Slot-Based Design Could Eliminate Traffic Lights

An MIT study determined that traffic lights, and their inefficiencies, could be eliminated if all vehicles were equipped to regulate their speed and "batch" together as they approach intersections.

1 minute read

April 12, 2016, 9:00 AM PDT

By Philip Rojc @PhilipRojc


Traffic Light

David Lofink / Flickr

Less a fully autonomous system than an extension of cruise control, the slot-based network could take away the need to wait at traffic lights. "The basic idea is that actors in a system are grouped into batches, and the speed of their movement is carefully controlled to move them more efficiently through a space."

Carlo Ratti and Paolo Santi of MIT have released a study that examines how cars could communicate to navigate intersections without coming to a stop.
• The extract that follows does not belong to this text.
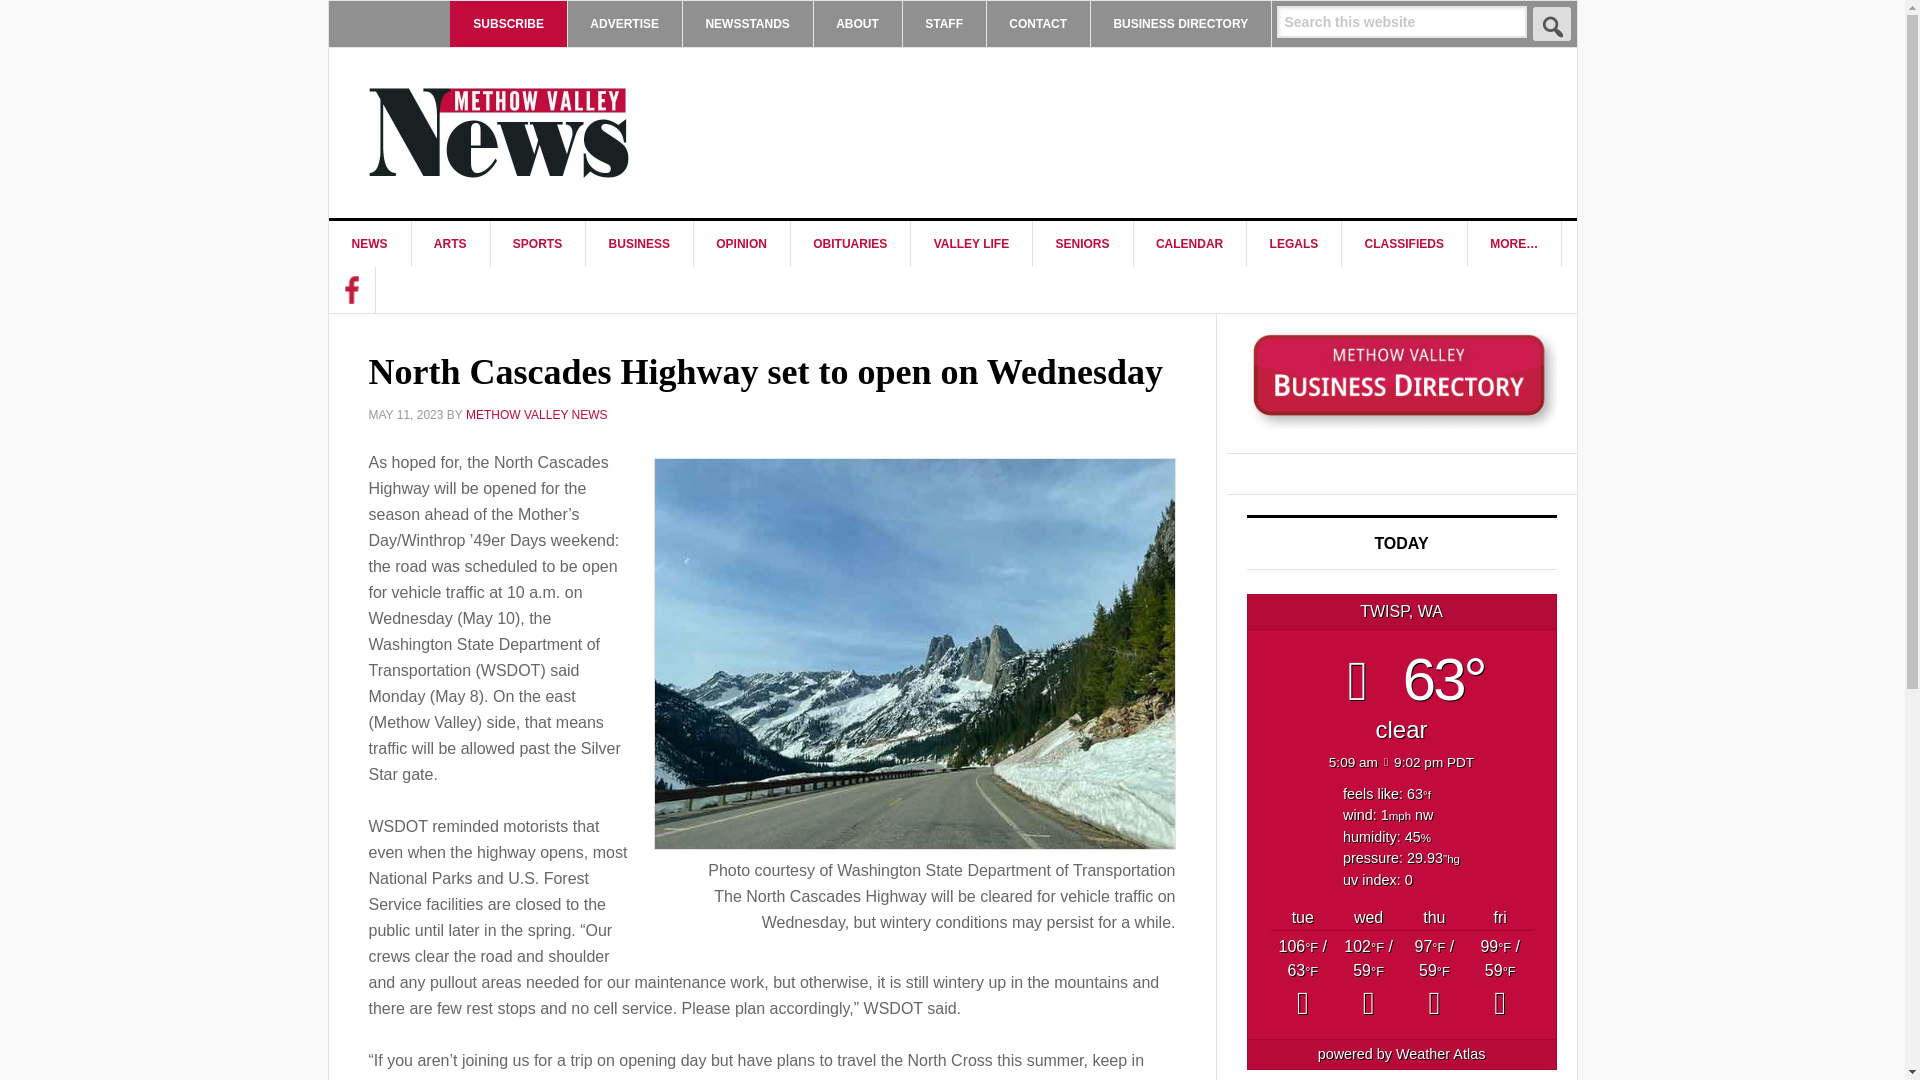 The height and width of the screenshot is (1080, 1920). I want to click on NEWS, so click(369, 244).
The system relies on sensors that relay a vehicle's trajectory to a central computer, which can then control that vehicle's speed and group it with other cars before arriving in the intersection.

Essentially, writes Kelsey Campbell-Dollaghan, "What Santi and Ratti are proposing is a super-intelligent piece of software that could take the basic model of a stoplight—cycling between stop and go—and speed it up," so that all vehicles continue through the intersections at slow but steady speeds. 

Of course, the article notes, slot-based design has to contend with the same barrier autonomous vehicles face: a human unwillingness to give up control.